Apply this by loading models from Hugging Face (e.g., microsoft/VibeVoice-ASR-7B, VibeVoice-1.5B, VibeVoice-Realtime-0.5B) for inference; vLLM plugin accelerates ASR serving.

ASR Delivers Structured 60-Minute Transcriptions

VibeVoice-ASR-7B transcribes long-form audio with joint ASR, speaker diarization (Who), timestamps (When), and content (What). Provide customized hotwords (names/terms/context) to boost accuracy on domain-specific audio. Natively supports 50+ languages in one pass, avoiding context loss from short-segment processing. Finetuning scripts available; integrated into Hugging Face Transformers v5.3.0. Test via playground (aka.ms/vibevoice-asr) or Colab.

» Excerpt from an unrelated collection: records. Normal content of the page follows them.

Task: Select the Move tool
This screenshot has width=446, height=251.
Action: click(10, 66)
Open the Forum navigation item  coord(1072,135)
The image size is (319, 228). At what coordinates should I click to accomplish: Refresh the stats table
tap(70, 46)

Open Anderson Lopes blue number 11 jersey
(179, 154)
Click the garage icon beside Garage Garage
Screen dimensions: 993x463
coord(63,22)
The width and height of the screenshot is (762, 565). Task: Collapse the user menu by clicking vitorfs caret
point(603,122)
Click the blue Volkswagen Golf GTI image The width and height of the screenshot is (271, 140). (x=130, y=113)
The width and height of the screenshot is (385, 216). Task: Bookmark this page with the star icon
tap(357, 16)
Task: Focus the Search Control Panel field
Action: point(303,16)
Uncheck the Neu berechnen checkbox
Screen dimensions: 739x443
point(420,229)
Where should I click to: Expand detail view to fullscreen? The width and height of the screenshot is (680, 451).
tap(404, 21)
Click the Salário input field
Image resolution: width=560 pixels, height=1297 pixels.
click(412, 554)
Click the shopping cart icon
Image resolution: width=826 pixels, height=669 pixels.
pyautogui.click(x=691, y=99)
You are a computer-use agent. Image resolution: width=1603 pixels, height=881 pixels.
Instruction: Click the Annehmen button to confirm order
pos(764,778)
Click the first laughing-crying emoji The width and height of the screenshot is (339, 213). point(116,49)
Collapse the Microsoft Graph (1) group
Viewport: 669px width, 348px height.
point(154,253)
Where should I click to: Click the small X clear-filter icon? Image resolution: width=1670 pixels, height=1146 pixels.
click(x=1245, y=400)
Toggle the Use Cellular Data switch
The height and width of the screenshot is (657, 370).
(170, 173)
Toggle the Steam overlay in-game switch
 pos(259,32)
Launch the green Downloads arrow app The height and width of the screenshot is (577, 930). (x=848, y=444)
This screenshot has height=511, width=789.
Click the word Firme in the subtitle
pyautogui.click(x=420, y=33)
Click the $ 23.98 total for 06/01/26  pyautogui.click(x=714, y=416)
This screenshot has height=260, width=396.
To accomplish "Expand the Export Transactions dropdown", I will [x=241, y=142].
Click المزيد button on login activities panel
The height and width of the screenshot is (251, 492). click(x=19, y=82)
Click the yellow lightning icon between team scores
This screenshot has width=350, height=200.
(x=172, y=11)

Outcomes: Consistent speaker tracking and semantic coherence over full hour, with community apps like Vibing using it for voice input on macOS/Windows.

TTS Enables Expressive Multi-Speaker Dialogues

VibeVoice-TTS-1.5B generates up to 90 minutes of speech with 4 distinct speakers, natural turn-taking, and emotional nuances in English/Chinese/cross-lingual. Handles spontaneous singing and long conversations (e.g., 45min 4-person climate discussion). VibeVoice-Realtime-0.5B adds streaming text input, ~300ms first audible latency, and 10-minute robust generation for deployment. Note: TTS code removed September 2025 due to misuse beyond research intent; use HF weights. Experimental voices cover 9 languages + 11 English styles. Try Realtime on Colab.

ICLR 2026 Oral acceptance validates long-form/multi-speaker quality.

Quick Starts and Extensions

Stream TTS via Colab notebook; ASR playground for instant testing. Finetune ASR with provided code. Contribute per CONTRIBUTING.md; MIT license. Track 39.1k stars, 4.5k forks.